• _Task_: Can you copy out, word for word, the stretch of the material from the line containing "Task: Click the" through the line containing "Action: tap(58, 12)", both of those lines included?
═════ Records supplied ═════
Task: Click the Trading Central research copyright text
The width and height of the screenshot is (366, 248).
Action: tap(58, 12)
═════
═════ Records supplied ═════
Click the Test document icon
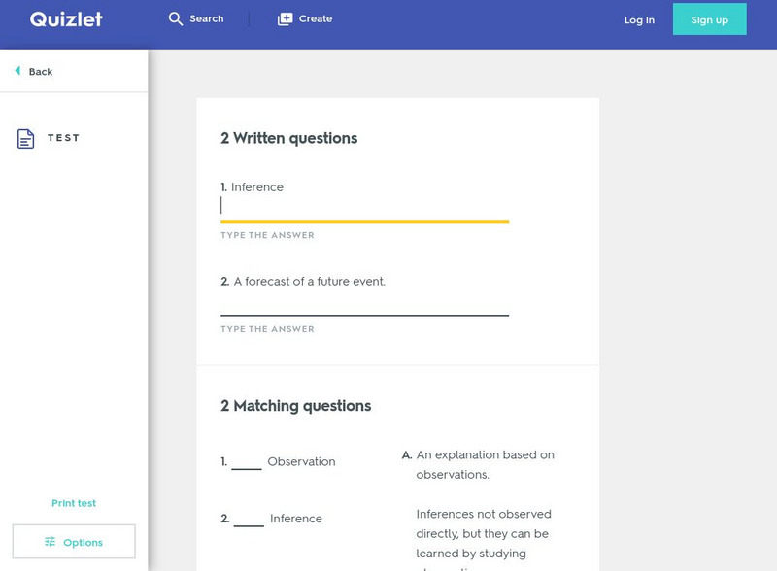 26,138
═════
• _The solution_:
Task: Click the Trading Central research copyright text
The width and height of the screenshot is (366, 248).
Action: tap(58, 12)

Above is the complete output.